_Dataset excerpts_

--

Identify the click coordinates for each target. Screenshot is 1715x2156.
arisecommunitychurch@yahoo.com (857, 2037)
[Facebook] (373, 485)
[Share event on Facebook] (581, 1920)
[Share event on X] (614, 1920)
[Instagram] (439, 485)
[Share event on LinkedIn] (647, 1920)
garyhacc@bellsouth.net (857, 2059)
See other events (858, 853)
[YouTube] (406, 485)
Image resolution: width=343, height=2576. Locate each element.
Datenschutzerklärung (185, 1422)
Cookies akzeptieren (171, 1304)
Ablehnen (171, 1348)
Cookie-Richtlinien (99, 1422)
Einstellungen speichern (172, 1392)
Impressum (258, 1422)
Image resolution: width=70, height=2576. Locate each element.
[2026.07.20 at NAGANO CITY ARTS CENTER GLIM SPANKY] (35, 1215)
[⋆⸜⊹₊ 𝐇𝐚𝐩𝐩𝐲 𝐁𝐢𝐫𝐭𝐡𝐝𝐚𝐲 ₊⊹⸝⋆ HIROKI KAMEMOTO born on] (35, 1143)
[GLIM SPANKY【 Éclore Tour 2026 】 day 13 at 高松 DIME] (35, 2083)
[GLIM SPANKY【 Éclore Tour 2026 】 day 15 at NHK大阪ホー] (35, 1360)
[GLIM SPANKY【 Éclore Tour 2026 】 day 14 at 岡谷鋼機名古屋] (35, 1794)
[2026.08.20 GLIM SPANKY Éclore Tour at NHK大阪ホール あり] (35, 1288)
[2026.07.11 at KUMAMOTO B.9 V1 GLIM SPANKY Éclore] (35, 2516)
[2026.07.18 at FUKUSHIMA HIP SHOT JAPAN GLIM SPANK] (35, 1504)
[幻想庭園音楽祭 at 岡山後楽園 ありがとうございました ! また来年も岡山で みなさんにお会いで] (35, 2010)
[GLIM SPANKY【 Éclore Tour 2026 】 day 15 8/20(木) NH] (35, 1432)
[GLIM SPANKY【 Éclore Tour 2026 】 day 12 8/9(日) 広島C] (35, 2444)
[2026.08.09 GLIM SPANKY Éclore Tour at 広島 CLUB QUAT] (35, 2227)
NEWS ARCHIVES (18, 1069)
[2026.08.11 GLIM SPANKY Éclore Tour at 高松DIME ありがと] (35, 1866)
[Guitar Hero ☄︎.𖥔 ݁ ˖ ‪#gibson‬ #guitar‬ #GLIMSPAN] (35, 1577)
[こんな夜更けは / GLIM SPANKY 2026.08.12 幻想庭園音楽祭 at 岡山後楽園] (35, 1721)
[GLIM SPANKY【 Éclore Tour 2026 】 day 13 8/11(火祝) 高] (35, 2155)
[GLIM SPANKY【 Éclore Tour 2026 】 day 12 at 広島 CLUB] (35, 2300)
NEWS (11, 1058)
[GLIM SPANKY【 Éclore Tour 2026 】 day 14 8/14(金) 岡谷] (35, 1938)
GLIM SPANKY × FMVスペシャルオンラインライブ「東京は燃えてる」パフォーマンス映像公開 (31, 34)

--

_Exercise brief_
Could you set down, word for word, only the lines above from the line with "[GLIM SPANKY【 Éclore Tour 2026 】 day 13 at" to the line with "[2026.08.11 GLIM SPANKY", including both?

_Written response_
[GLIM SPANKY【 Éclore Tour 2026 】 day 13 at 高松 DIME] (35, 2083)
[GLIM SPANKY【 Éclore Tour 2026 】 day 15 at NHK大阪ホー] (35, 1360)
[GLIM SPANKY【 Éclore Tour 2026 】 day 14 at 岡谷鋼機名古屋] (35, 1794)
[2026.08.20 GLIM SPANKY Éclore Tour at NHK大阪ホール あり] (35, 1288)
[2026.07.11 at KUMAMOTO B.9 V1 GLIM SPANKY Éclore] (35, 2516)
[2026.07.18 at FUKUSHIMA HIP SHOT JAPAN GLIM SPANK] (35, 1504)
[幻想庭園音楽祭 at 岡山後楽園 ありがとうございました ! また来年も岡山で みなさんにお会いで] (35, 2010)
[GLIM SPANKY【 Éclore Tour 2026 】 day 15 8/20(木) NH] (35, 1432)
[GLIM SPANKY【 Éclore Tour 2026 】 day 12 8/9(日) 広島C] (35, 2444)
[2026.08.09 GLIM SPANKY Éclore Tour at 広島 CLUB QUAT] (35, 2227)
NEWS ARCHIVES (18, 1069)
[2026.08.11 GLIM SPANKY Éclore Tour at 高松DIME ありがと] (35, 1866)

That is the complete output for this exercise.